Unnamed: 0,age,gender,m_status,profession
0,80,male,single,data scientist
1,37,female,single,data scientist
2,36,male,single,lawyer
3,90,female,widow,doctor
4,87,female,widow,dentist
5,48,male,married,lawyer
6,87,female,widow,accountant
7,75,female,single,lawyer
8,75,female,married,dentist
9,68,male,widow,lawyer


## Subset Data

In [4]:
subset = df[(df.gender == 'female') & (df.age < 75) & (df.profession == 'data scientist')]
subset

Unnamed: 0,age,gender,m_status,profession
1,37,female,single,data scientist
20,55,female,single,data scientist
67,37,female,widow,data scientist
68,44,female,single,data scientist
82,72,female,widow,data scientist
83,40,female,single,data scientist
87,70,female,widow,data scientist


---

What if I had lots of data and didn't want to rerun the subset portion? 

Is there a way to save this subsetted dataframe and load it later when I need it?

**Yes, pickle!**

From the [docs](https://docs.python.org/3/library/pickle.html): 
>The pickle module implements binary protocols for serializing and de-serializing a Python object structure. “Pickling” is the process whereby a Python object hierarchy is converted into a byte stream, and “unpickling” is the inverse operation, whereby a byte stream (from a binary file or bytes-like object) is converted back into an object hierarchy.    
>
>**Warning The pickle module is not secure against erroneous or maliciously constructed data.

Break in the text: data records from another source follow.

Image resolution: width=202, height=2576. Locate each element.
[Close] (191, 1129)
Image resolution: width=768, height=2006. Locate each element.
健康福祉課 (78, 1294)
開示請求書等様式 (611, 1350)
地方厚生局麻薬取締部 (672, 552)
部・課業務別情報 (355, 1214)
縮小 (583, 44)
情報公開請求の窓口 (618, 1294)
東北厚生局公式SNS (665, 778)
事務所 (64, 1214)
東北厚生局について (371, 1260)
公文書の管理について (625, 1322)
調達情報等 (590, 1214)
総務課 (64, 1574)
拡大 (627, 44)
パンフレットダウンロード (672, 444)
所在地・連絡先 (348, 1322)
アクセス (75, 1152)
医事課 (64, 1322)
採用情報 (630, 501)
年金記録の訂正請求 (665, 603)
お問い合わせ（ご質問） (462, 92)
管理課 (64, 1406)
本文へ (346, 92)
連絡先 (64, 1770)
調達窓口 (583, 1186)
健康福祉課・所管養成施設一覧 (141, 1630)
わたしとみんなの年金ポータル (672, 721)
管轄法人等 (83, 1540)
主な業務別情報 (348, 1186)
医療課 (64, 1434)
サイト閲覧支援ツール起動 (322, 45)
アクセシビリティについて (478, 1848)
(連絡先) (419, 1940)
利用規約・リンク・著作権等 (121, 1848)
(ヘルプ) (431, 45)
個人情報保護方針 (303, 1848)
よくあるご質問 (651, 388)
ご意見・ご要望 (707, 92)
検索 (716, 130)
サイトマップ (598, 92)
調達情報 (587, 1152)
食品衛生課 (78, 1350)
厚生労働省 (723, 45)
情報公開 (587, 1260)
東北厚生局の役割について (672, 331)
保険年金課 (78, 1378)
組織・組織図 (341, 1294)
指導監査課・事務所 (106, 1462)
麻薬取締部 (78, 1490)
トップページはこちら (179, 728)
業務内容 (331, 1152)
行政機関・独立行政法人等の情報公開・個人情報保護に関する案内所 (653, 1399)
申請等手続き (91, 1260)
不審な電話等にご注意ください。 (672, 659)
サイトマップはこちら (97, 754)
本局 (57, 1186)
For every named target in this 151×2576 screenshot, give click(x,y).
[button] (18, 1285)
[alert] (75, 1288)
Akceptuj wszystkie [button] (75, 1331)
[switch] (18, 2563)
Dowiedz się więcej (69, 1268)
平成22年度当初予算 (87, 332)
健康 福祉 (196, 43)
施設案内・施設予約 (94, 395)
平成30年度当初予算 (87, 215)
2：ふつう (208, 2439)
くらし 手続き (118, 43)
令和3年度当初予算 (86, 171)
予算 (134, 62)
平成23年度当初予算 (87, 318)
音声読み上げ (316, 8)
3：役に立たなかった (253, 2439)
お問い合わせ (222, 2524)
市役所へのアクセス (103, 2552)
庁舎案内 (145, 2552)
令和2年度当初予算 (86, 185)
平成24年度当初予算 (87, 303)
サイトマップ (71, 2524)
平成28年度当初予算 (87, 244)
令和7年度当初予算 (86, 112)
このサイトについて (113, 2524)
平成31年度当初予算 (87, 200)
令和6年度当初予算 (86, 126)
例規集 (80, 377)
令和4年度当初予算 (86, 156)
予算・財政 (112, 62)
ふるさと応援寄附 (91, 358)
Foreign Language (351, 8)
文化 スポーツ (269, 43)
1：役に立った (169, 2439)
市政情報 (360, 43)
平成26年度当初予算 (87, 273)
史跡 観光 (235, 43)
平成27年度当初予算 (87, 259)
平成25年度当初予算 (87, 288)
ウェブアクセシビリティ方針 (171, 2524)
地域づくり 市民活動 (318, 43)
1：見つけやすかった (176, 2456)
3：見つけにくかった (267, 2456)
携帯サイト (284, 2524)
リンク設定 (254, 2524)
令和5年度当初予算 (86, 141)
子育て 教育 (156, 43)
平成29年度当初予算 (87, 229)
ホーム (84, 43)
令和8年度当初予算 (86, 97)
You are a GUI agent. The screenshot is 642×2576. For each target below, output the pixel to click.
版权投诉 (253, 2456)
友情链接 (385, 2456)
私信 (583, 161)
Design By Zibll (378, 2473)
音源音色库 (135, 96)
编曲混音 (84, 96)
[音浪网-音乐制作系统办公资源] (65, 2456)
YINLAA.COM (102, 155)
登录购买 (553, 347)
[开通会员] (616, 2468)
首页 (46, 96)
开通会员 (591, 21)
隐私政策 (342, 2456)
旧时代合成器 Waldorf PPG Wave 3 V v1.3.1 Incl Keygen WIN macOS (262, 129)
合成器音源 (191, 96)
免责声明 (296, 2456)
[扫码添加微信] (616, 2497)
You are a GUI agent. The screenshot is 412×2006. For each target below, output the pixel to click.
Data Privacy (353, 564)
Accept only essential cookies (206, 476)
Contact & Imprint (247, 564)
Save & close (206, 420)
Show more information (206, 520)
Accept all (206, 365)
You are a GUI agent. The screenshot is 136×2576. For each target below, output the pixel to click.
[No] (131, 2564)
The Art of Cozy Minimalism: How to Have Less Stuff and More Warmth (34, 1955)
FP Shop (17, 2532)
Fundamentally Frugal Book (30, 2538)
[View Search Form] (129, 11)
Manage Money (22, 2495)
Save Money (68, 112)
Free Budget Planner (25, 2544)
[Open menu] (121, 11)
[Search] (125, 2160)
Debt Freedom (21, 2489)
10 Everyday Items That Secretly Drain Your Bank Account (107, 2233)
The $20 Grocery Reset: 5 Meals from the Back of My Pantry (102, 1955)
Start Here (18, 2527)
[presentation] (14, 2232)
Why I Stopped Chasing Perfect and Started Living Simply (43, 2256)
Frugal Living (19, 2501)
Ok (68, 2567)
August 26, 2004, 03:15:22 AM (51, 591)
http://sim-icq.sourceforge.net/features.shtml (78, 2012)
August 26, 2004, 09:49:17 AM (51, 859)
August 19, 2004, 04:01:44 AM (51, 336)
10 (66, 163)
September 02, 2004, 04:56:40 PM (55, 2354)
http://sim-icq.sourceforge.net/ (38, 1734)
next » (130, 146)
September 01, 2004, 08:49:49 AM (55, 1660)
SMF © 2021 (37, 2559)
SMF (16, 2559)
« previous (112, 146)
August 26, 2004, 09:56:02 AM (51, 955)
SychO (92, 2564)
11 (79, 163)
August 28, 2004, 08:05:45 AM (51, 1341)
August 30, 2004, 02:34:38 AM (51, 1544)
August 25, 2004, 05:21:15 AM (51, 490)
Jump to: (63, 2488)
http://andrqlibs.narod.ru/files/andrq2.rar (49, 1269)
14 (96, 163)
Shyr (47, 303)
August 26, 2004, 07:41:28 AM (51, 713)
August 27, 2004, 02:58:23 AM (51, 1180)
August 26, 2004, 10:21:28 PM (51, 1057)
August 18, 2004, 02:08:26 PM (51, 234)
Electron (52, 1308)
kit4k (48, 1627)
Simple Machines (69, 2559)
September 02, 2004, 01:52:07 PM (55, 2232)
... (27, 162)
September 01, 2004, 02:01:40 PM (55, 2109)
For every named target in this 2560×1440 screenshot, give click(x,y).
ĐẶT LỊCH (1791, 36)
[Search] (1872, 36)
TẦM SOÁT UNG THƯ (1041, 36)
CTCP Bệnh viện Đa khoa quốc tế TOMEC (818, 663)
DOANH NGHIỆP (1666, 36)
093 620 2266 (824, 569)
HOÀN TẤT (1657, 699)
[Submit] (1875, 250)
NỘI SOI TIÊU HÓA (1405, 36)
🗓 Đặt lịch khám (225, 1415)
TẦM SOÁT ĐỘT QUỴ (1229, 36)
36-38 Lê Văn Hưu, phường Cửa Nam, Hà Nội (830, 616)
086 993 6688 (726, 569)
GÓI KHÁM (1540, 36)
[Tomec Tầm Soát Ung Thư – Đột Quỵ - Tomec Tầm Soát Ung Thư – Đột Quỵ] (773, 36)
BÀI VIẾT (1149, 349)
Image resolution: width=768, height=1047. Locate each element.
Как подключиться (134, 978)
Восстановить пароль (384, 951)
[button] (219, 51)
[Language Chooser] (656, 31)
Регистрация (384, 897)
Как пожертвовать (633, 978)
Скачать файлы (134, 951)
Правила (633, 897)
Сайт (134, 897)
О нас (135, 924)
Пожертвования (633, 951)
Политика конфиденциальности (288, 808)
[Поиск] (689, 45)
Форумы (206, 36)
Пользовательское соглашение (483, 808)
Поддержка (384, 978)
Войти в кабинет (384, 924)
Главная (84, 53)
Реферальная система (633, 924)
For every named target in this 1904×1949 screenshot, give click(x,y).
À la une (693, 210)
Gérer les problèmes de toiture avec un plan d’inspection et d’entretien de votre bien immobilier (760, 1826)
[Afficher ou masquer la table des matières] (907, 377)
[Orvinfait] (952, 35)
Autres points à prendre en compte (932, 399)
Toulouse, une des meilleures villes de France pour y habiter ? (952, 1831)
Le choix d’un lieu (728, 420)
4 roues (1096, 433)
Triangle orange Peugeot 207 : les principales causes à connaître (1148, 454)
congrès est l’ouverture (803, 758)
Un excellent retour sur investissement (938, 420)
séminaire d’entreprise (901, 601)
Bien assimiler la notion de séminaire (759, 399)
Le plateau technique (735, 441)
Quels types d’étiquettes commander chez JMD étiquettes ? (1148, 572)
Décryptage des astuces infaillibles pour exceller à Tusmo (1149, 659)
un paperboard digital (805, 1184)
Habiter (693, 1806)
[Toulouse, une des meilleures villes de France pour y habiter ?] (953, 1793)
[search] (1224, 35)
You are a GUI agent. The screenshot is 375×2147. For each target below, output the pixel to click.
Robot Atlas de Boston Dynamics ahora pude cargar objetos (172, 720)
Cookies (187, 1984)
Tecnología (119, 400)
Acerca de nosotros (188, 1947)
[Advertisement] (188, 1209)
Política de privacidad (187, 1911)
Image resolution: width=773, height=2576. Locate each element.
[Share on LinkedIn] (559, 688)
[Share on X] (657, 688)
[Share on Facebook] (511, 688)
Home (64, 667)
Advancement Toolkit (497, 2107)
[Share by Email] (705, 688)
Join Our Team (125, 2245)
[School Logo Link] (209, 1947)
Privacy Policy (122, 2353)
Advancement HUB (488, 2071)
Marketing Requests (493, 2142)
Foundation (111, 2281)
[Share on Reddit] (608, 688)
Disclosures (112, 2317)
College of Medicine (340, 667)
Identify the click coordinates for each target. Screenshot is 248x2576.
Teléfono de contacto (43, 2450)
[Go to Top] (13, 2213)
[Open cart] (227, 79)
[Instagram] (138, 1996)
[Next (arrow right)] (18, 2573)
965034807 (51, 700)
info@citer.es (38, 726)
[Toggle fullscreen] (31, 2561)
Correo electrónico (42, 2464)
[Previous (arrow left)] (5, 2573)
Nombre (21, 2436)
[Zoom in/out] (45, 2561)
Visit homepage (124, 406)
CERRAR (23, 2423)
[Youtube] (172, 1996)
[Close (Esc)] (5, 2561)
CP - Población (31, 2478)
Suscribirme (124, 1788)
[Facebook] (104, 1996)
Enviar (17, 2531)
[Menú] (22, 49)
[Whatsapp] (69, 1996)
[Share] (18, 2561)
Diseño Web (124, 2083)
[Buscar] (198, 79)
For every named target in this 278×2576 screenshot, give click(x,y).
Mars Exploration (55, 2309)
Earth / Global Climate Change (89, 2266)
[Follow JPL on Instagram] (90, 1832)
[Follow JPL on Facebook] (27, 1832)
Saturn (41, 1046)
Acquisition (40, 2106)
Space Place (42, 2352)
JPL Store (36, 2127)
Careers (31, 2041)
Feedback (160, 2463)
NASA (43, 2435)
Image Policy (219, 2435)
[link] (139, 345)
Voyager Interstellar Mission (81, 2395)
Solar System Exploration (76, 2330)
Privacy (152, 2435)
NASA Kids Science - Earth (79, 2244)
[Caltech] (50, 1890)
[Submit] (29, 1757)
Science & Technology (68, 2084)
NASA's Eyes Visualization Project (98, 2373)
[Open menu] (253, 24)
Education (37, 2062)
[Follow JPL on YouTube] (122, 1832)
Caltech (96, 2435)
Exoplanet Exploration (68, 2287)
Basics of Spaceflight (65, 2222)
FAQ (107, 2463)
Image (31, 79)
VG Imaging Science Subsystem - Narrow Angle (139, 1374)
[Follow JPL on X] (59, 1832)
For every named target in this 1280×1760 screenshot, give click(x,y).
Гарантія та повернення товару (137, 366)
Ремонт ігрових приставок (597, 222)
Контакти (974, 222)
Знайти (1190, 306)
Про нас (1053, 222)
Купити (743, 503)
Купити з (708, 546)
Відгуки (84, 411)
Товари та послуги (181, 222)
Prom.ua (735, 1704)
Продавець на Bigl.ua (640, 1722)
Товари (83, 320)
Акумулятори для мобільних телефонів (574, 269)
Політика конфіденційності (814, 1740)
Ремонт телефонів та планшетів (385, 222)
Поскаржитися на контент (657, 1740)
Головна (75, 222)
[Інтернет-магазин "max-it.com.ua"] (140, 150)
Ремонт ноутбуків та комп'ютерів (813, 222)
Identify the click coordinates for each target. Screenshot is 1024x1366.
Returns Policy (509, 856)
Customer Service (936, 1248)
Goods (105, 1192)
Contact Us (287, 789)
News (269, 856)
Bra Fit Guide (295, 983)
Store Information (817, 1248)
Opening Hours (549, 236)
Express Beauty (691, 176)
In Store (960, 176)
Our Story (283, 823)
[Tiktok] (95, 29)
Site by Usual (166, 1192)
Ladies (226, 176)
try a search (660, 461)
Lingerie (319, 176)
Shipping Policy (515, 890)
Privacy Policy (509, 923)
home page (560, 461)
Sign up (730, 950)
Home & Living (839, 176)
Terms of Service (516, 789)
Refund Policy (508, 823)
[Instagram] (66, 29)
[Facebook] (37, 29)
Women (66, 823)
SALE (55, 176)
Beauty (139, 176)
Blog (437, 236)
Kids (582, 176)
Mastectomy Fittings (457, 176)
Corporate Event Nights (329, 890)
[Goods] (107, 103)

Never unpickle data received from an untrusted or unauthenticated source.**
>
>The following types can be pickled:
>
* None, True, and False  
* integers, floating point numbers, complex numbers  
* strings, bytes, bytearrays  
* tuples, lists, sets, and dictionaries containing only picklable objects  
* functions defined at the top level of a module (using def, not lambda)  
* built-in functions defined at the top level of a module  
* classes that are defined at the top level of a module  
* instances of such classes whose __dict__ or the result of calling __getstate__() is picklable 

In [5]:
# set path for convenience
path = '/Users/davidziganto/Repositories/Data_Science_Fundamentals/pkl_files/'

In [6]:
# Save
with open(path + 'subset_df.pkl', 'wb') as picklefile:
    pickle.dump(subset, picklefile)

In [7]:
del subset

In [8]:
# Open
with open(path + "subset_df.pkl", 'rb') as picklefile: 
    test = pickle.load(picklefile)

In [9]:
test

Unnamed: 0,age,gender,m_status,profession
1,37,female,single,data scientist
20,55,female,single,data scientist
67,37,female,widow,data scientist
68,44,female,single,data scientist
82,72,female,widow,data scientist
83,40,female,single,data scientist
87,70,female,widow,data scientist


Viola. Now I can pickup where I left off without having to run through all that processing.